• Teks Sumber:

⟨

Anggota Komisi VII DPR Mulyanto meminta, agar pemerintah menghentikan wacana penarikan gas melon LPG 3 kilogram bersubsidi, untuk digantikan dengan kompor induksi. Menurut Mulyanto, isu ini dapat membuat masyarakat makin resah setelah menanggung beban berat akibat kenaikan harga BBM bersubsidi.
Mulyanto mendesak pemerintah untuk tidak banyak melontarkan wacana yang membuat masyarakat bertanya-tanya dan bingung di tengah melonjaknya harga pangan dan energi yang mendera.
"Pandemi Covid-19 yang menghantam sendi-sendi kehidupan ekonomi masyarakat baru saja melandai. Keberadaan isu ini justru akan membuat mereka pulih lebih lambat dan bangkit semakin berat," ujar Mulyanto kepada wartawan, Kamis (22/9).
Mulyanto menjelaskan, selama ini di Komisi VII DPR, pembahasan soal kompor listrik bersama mitra terkait baru sebatas rencana uji coba. PLN rencananya membagikan 300.000 kompor induksi ke masyarakat dalam rangka menyerap surplus listrik yang diderita perusahaan pelat merah tersebut.
"Karena kelebihan stroom itu harus dibayar PLN, baik dipakai atau tidak oleh mereka. Kondisi ini tentu menekan kinerja keuangan PLN," katanya.
Mulyanto menambahkan, sesuai tujuannya uji coba kompor induksi ini bersifat sukarela bagi masyarakat yang berminat untuk berpartisipasi. Tidak ada paksaan dan tidak ada penghentian subsidi gas melon LPG 3 kilogram. PLN menjamin, bahwa penggunaan kompor induksi tersebut akan lebih murah atau paling tidak sama dibandingkan dengan biaya penggunaan energi sebelumnya.
"Jadi tidak ada rencana penarikan gas melon LPG 3 kilogram dari masyarakat oleh PLN," tandasnya.
Mulyanto menganjurkan sebaiknya pemerintah melakukan sosialisasi program penggunaan kompor listrik ini lebih baik lagi. Tujuannya agar masyarakat terdorong secara sukarela menggunakan kompor listrik
Mulyanto merasa sosialisasi pemerintah terkait program ini masih kurang. Akibatnya banyak isu tidak benar yang beredar di masyarakat. Salah satunya isu tentang program pengadaan kompor listrik ini bertujuan menghapus gas melon 3 kg.

⟩

• Data Latihan:
⟨

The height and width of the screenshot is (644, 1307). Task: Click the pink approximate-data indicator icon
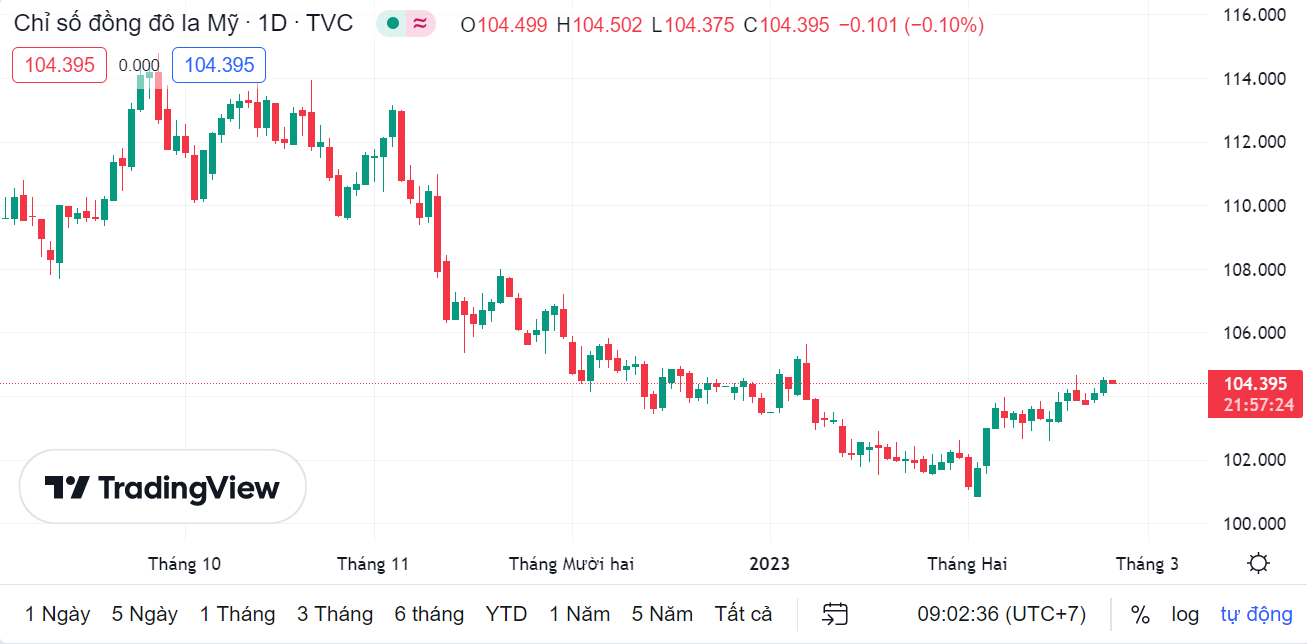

⟩

• Perintah Kerja 1: Ulangi kata demi kata bagian teks sumber mulai "Mulyanto menjelaskan, selama" hingga "penggunaan energi sebelumnya.".
• Perintah Kerja 2: Teruskan berita tentang kompor induksi dan gas LPG 3 kilogram setelah kalimat terakhirnya.

• Kolom Jawaban 1:
Mulyanto menjelaskan, selama ini di Komisi VII DPR, pembahasan soal kompor listrik bersama mitra terkait baru sebatas rencana uji coba. PLN rencananya membagikan 300.000 kompor induksi ke masyarakat dalam rangka menyerap surplus listrik yang diderita perusahaan pelat merah tersebut.
"Karena kelebihan stroom itu harus dibayar PLN, baik dipakai atau tidak oleh mereka. Kondisi ini tentu menekan kinerja keuangan PLN," katanya.
Mulyanto menambahkan, sesuai tujuannya uji coba kompor induksi ini bersifat sukarela bagi masyarakat yang berminat untuk berpartisipasi. Tidak ada paksaan dan tidak ada penghentian subsidi gas melon LPG 3 kilogram. PLN menjamin, bahwa penggunaan kompor induksi tersebut akan lebih murah atau paling tidak sama dibandingkan dengan biaya penggunaan energi sebelumnya.

• Kolom Jawaban 2:
"Berkembangnya isu seperti ini tentu membuat masyarakat resah. Karena tidak semua masyarakat siap beralih menggunakan kompor gas ke kompor listrik. Masyarakat masih berpikir penggunaan kompor listrik lebih mahal daripada kompor gas," kata Mulyanto.
Untuk diketahui, kompor induksi ini rencananya terdiri dari dua tungku. Masing-masing tungku membutuhkan daya 800 Watt. Jadi untuk satu kompor induksi memerlukan daya sebesar 1600 Watt. Karenanya daya listrik pelanggan sasaran program ini akan dinaikkan dari 450 VA atau 900 VA menjadi 2200 VA.
Sebagaimana presentasi Dirut PLN di hadapan Komisi VII DPR, disampaikan bahwa tarif listrik untuk kompor induksi ini tetap disubsidi. Penambahan daya dari 450 VA atau 990 VA ke 2200 VA, termasuk kompor induksinya diberikan secara gratis.
Sementara, anggota Komisi VII DPR lainnya, Mulan Jameela menilai program tersebut menyelesaikan masalah, malah justru memindahkan masalah. Menurut dia, konversi LPG 3 kg ke listrik jadi persoalan serius para ibu.
"Berhubung saya ibu-ibu yang mengurus kompor di dapur, jadi mengerti betul kompor apa yang dibutuhkan," ujarnya, Kamis.
Mulan mengingatkan bahwa Komisi VII DPR sebenarnya sudah membahas ihwal program kompor listrik ini dengan Kementerian ESDM. Dan rapat ketika itu menyepakati bahwa program tersebut perlu dikaji ulang. Kini, program distribusi kompor listrik mulai digulirkan dan harganya mencapai Rp1,5 juta per unit.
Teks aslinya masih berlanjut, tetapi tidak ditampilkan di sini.